Clancy’s work remains focused on using computers to model semiconductor materials at the atomic and molecular scale. Her aim is to understand the link between the atomic structure of a material and its properties. This improved understanding allows Clancy to suggest processing conditions and production techniques that will lead to materials well-suited to a particular sets of design constraints. Her lab is one of the leading groups in the country doing this sort of research into semiconductor materials and her work has both immediate and long-term implications for computing, energy production, and even the chemistry of life on other planets. Her passion for computational science (solving real-life problems in science and engineering) led to her being named as the inaugural Director of the Cornell Institute for Computational Science and Engineering.

In recognition of her commitment to sustainable energy, Clancy currently serves as the Associate Director of the Energy Institute at Cornell, (an institute she and Professor Teresa Jordan were instrumental in helping to create as a fledgling Engineering College initiative.)  In the past, she co-chaired the development of a ten-year Strategic Plan in Energy for Cornell Engineering. And she has led a large NSF-funded Training Grant focused on renewable energy to improve the communication of energy issues to the general public. 

The long-term goal of Clancy’s research is to create designer materials based on the characteristics desired for that material. “Once you really look at how many designs are possible for these materials, you start to see that the number is staggering. Far too many to make and test them all,” says Clancy. To help optimize the search for new material designs, Clancy has recently won an NSF grant in conjunction with Professor Peter Frazier of the School of Operations Research and Information Engineering (ORIE) at Cornell. She and Frazier hope that their novel use of Bayesian statistics and optimization in conjunction with molecular-scale information will help scientists tame the complexity of possible solutions in novel and unexpected ways. Such efforts could, she believes, blossom into a new field of scientific endeavor that they call ‘physical analytics.’

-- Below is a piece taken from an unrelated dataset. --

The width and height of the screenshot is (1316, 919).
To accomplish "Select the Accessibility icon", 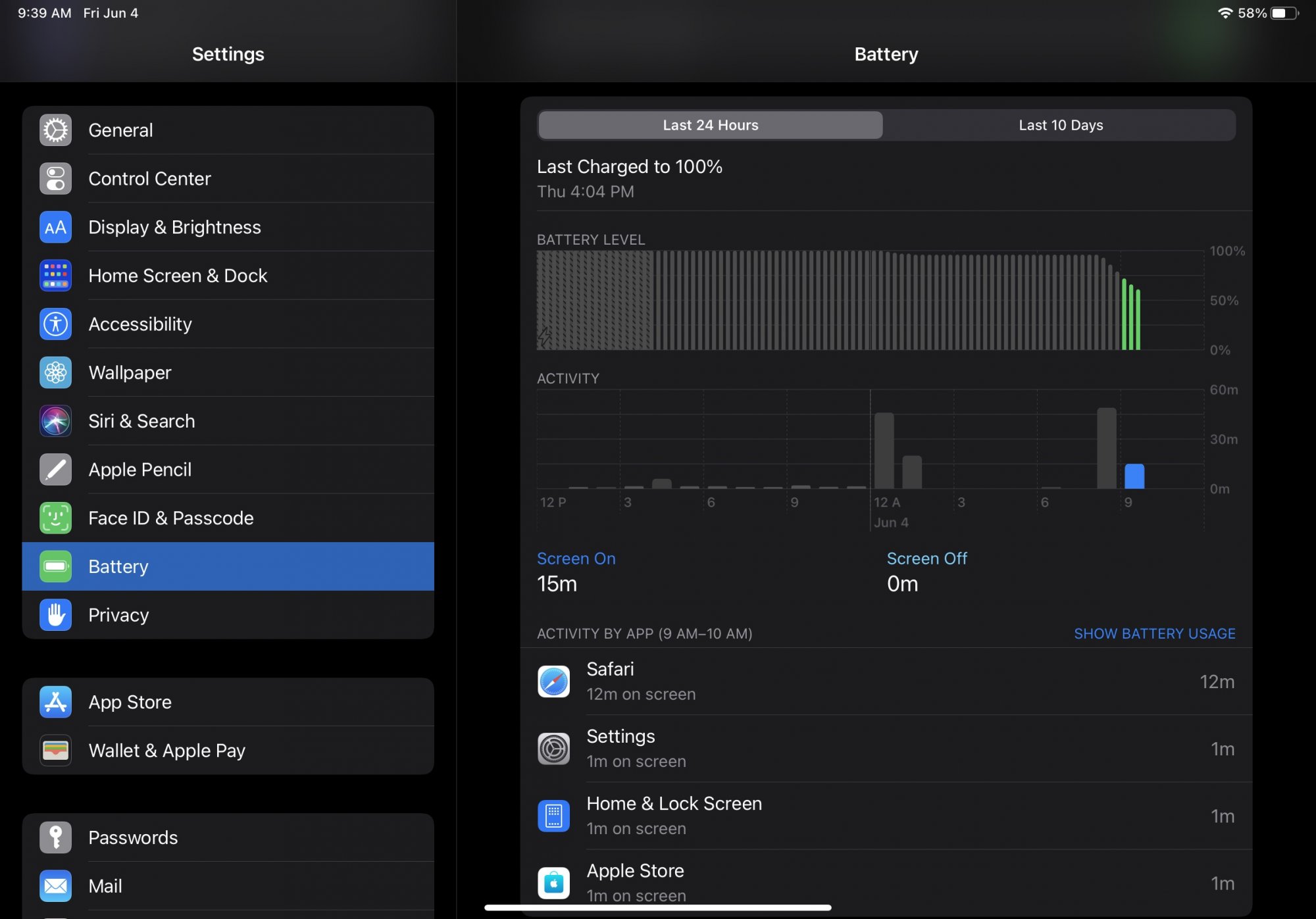I will (x=55, y=324).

Cornell is the perfect place for Clancy to do the work she does because of the faculty strength in atomic and molecular scale fundamental research among materials scientists, chemists and engineers. . As a case in point, one recent and highly successful collaboration that might only be possible at a place like Cornell is Clancy’s recent work with planetary scientist, Jonathan Lunine. “My work with Jonathan was so exciting,” says Clancy. His expertise with the Cassini missions to Titan helped identify the compounds present in the atmosphere of Saturn’s moon, Titan. Together with graduate student James Stevenson, Lunine and Clancy used complex computer modeling and simulation to show that it would be possible for oxygen-free membranes that are the first prerequisite to proto-biological life to self-assemble in Titan’s atmosphere. This work created a lot of media interest on platforms from the BBC to and was one of Science Advances top-10 articles in 2015.

In addition to her groundbreaking materials research, Clancy has also been recognized for her strong commitment to increasing the presence of women in the physical sciences and engineering. She has won several awards for mentoring and helped create the Women in Science and Engineering (WISE) faculty group at Cornell. “I tell my children and my students that mentors are very important,” says Clancy. “You need to seek them out—to find people who can help you learn the things you need to learn. I had several great mentors along the way and I am especially proud of the mentoring awards I have received.”

So here it is almost thirty years since Clancy came back to Cornell for her job at the Manufacturing Engineering and Productivity Program. As we wrap up our conversation, the sound of tolling bells is just audible through the closed windows of Clancy’s office. They are most certainly not the bells of Saint Mary-le-Bow, but one gets the sense that Clancy doesn’t mind one bit.